Из интервью, которое дал Леонид Николаевич корреспонденту газеты «Русь» через пару дней, следует, что в начале действия два замысла спорили между собой и лишь после третьего акта спектакль сломал сопротивление драматурга и режиссерский текст проник в его сердце. Задумавший ни больше ни меньше — театральную революцию, сметающую со сцены всякое правдоподобие, зритель Андреев вдруг испугался, встретив новый театр лицом к лицу. Увы, где-то в глубине прочно сидел у него «идеал театра», несмотря на все новаторство драматургических исканий, этот зрительский идеал был традиционен — вскормлен ранними постановками Чехова и Горького в МХТ.

Надо отдать должное режиссеру — его «идеал театра» и ви́дение пьесы оказались более радикальны. Здесь Мейерхольд впервые в истории русской сцены, как считают исследователи театра, — «создал развитую световую целостную форму спектакля». Впоследствии некоторые искусствоведы справедливо назовут этот опыт экспрессионистским: «мрак то расступался, то сгущался, контуры комнат расплывались во тьме». Этот прием позволил Мейерхольду практически без декораций построить абсолютно разные пространства для пяти картин — пяти этапов жизни андреевского человека. Такое решение к тому же позволяло смотреть спектакль из-за кулис. Андреев и не подозревал, что в тот вечер, невидимые для зрителей, в сценической мгле за квадратной спиной Некого в сером стояли Александр Блок, Вячеслав Иванов, Михаил Кузмин — как будто сами присутствовали «в сферах» при таинстве рождения человека. «Мне привелось смотреть ее (пьесу) со сцены, — вспоминал Блок, — чем я обязан режиссерским трюкам Мейерхольда. Никогда не забуду впечатления от первой картины. <…> В глубине стоял диванчик со старухами и ширма, а впереди — круглый стол со стульями кругом. Сцена освещалась только лампой на столе и узким круглым пятном верхнего света. Таким образом, я стоял в темноте, почти рядом с актерами, я смотрел на зал театра, на вспыхивающие там и сям рубины биноклей. Жизнь Человека шла рядом со мной, рядом пронзительно кричала в родах мать, рядом бегал нервно по диагонали доктор с папироской; и главное, рядом стояла четырехугольная спина „Некто в сером“»[318].

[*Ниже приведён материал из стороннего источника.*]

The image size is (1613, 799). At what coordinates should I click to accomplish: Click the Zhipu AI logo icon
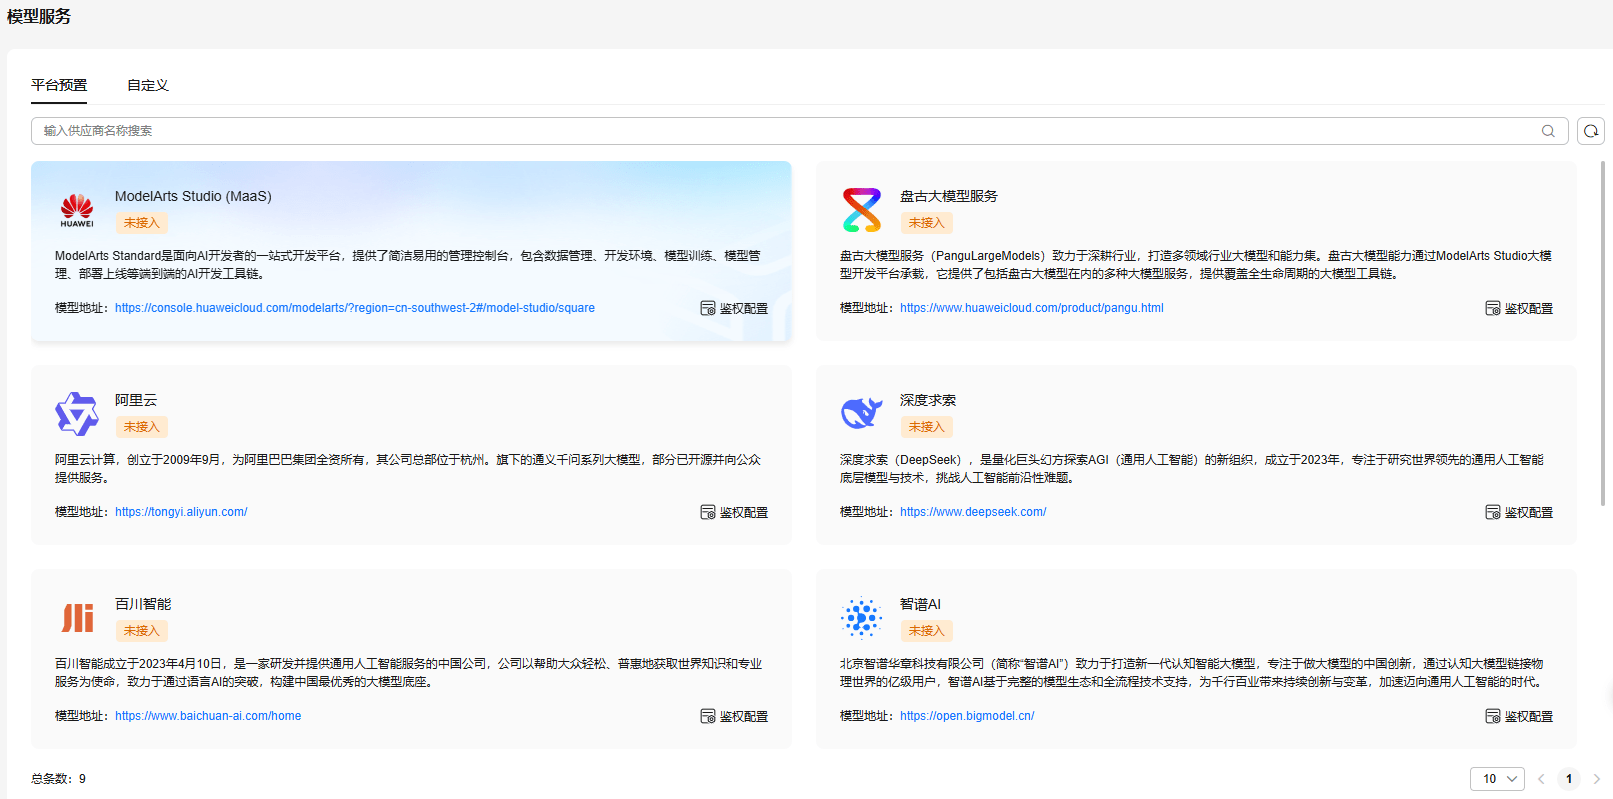point(861,618)
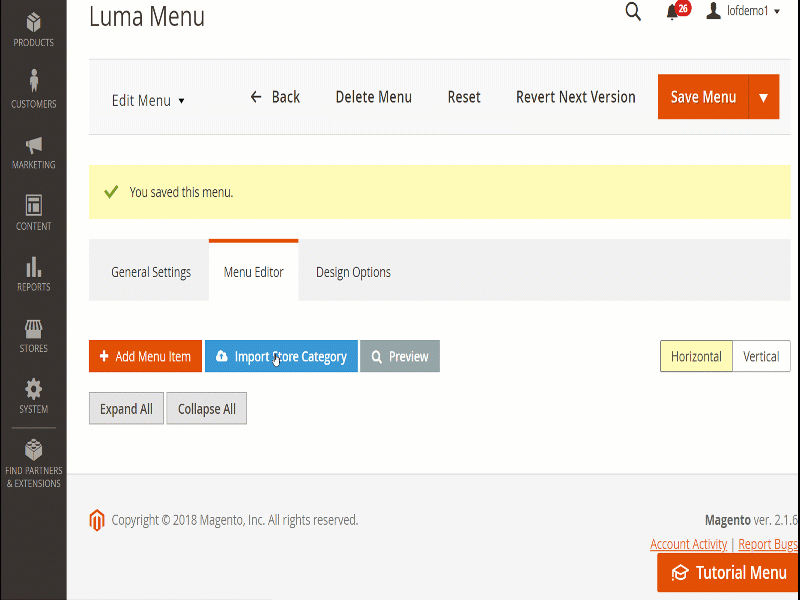Expand the Edit Menu dropdown
Image resolution: width=800 pixels, height=600 pixels.
[148, 100]
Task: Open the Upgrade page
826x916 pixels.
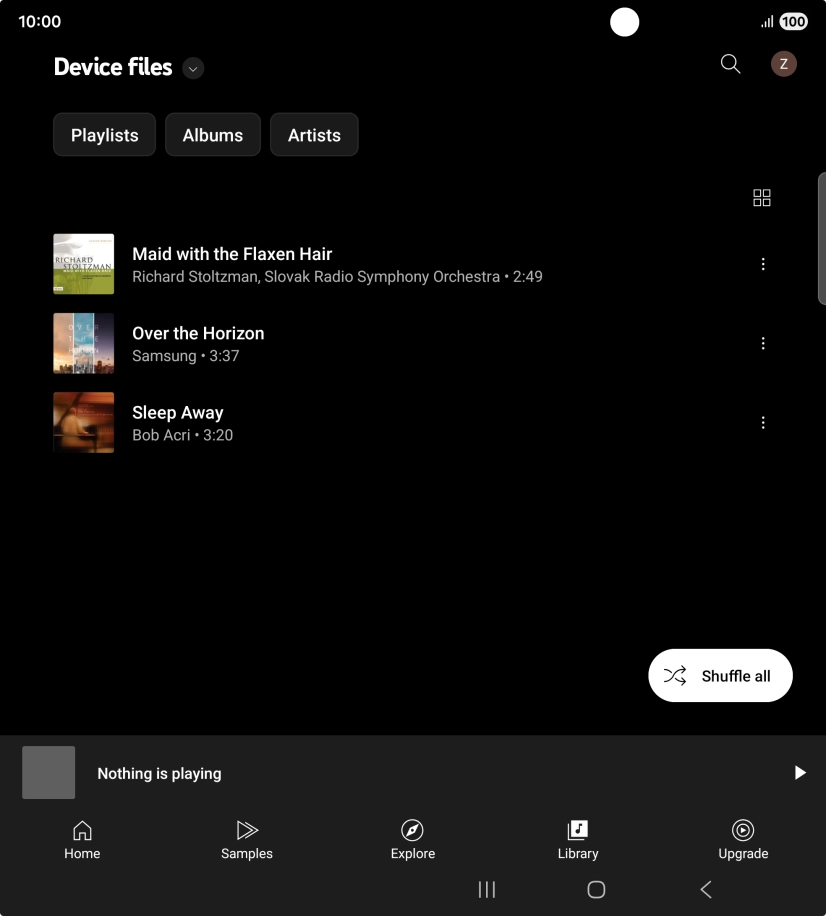Action: pos(742,840)
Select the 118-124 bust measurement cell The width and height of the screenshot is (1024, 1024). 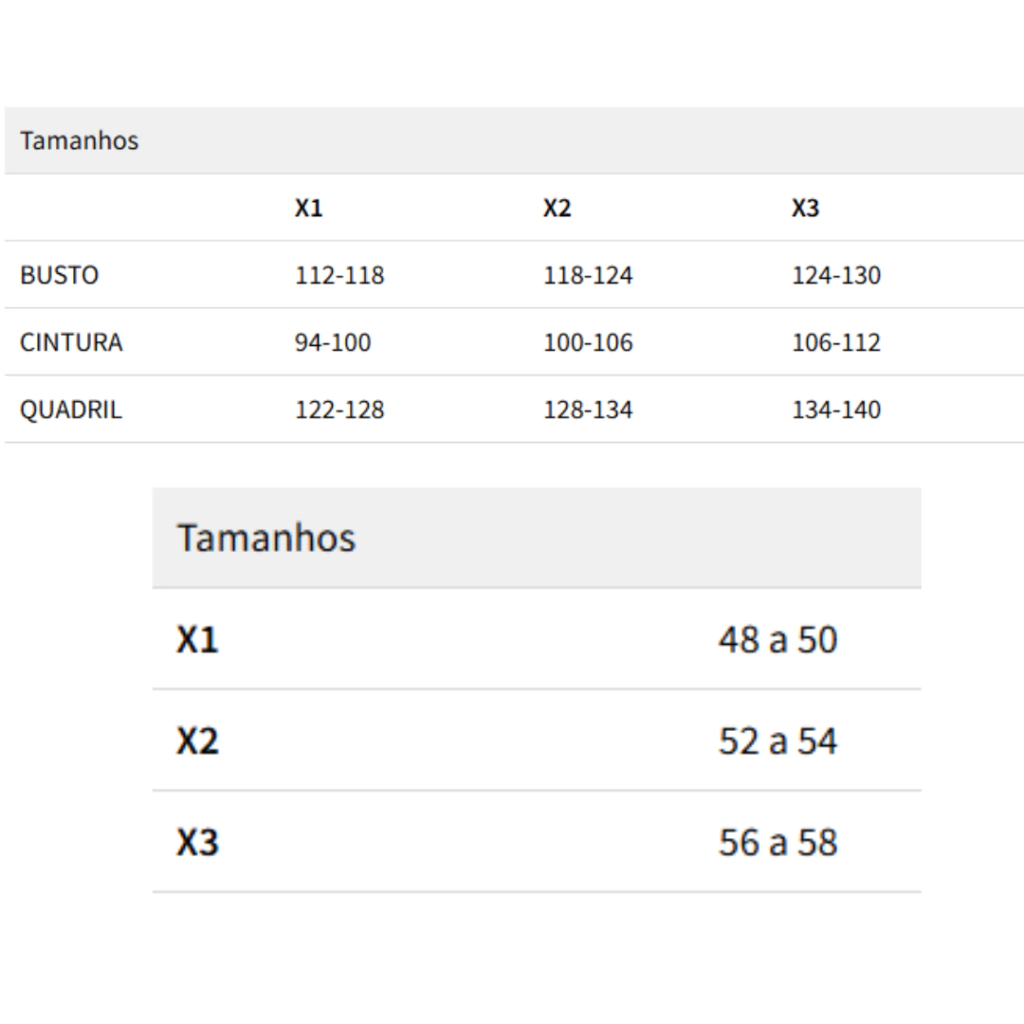588,275

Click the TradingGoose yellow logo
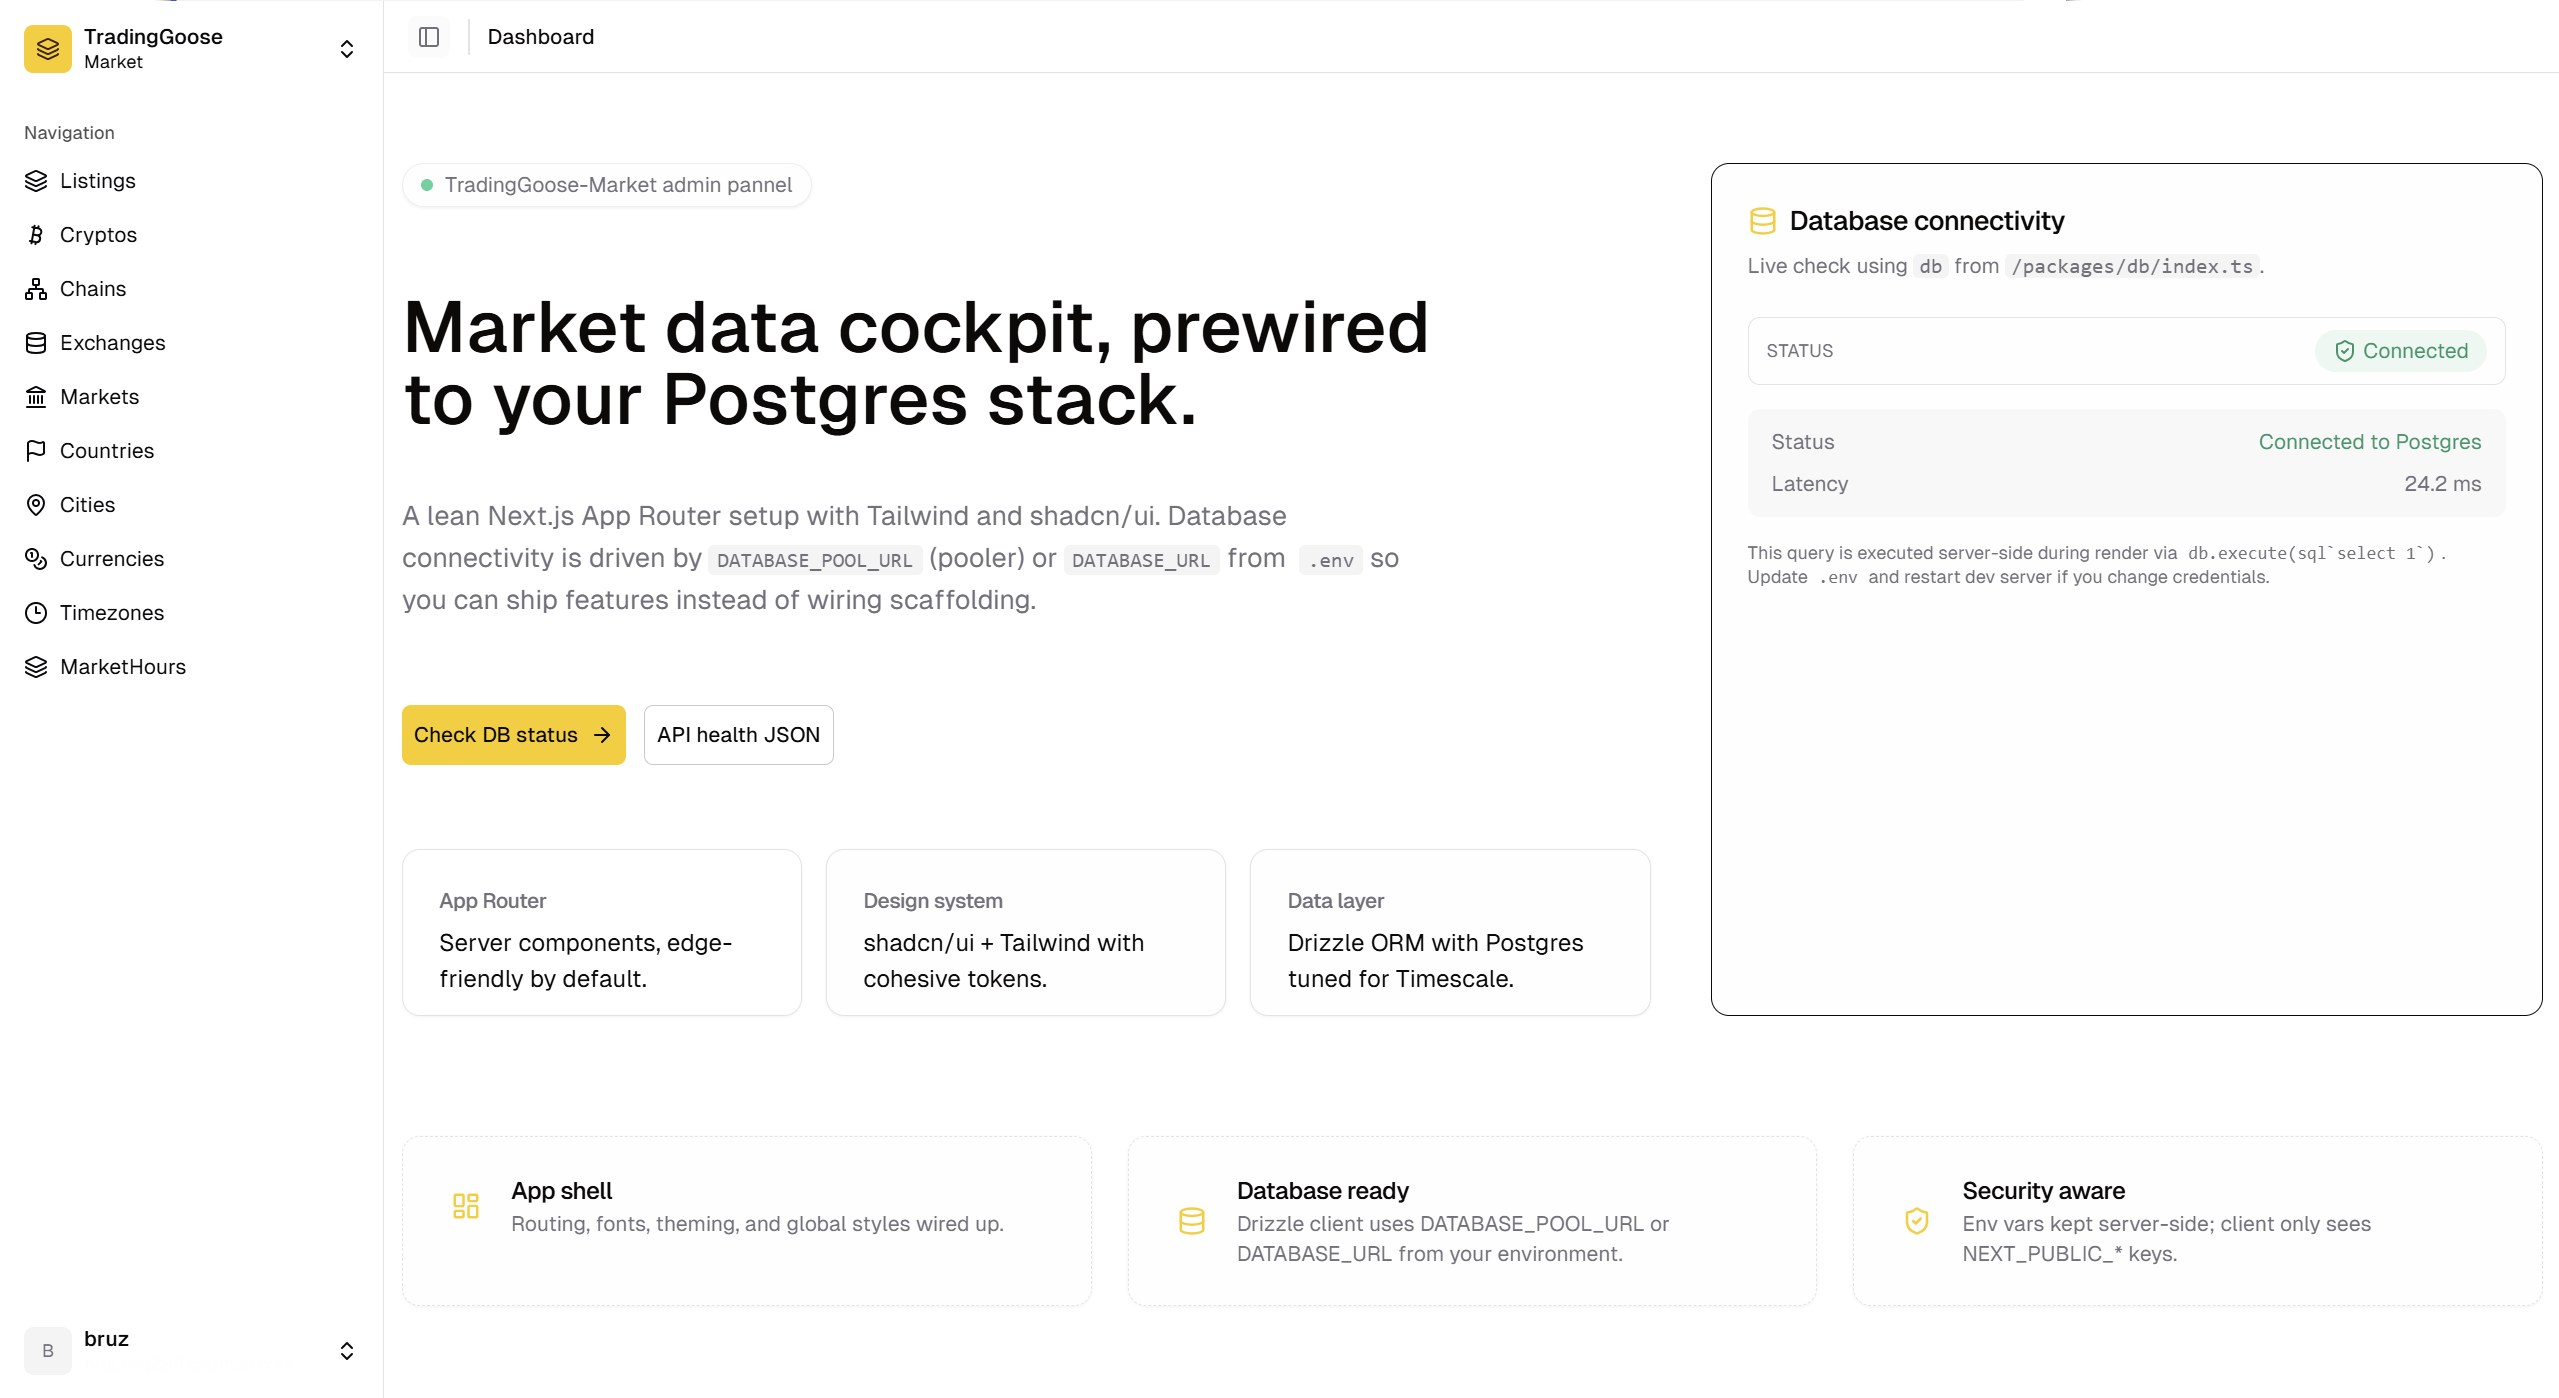click(x=46, y=48)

Во второй картине «Любовь и бедность» сноп света выхватывал две кровати и множество разновеликих подушек. Веригина вспоминает, что «Человек и его жена (Чулков и Мунт) с бурной стремительностью вели диалог. Она смеялась гармонично и звонко, поддерживала мужа в его безумной отваге, когда он бросил вызов судьбе, а вокруг жутко молчала темнота и глубина кулис».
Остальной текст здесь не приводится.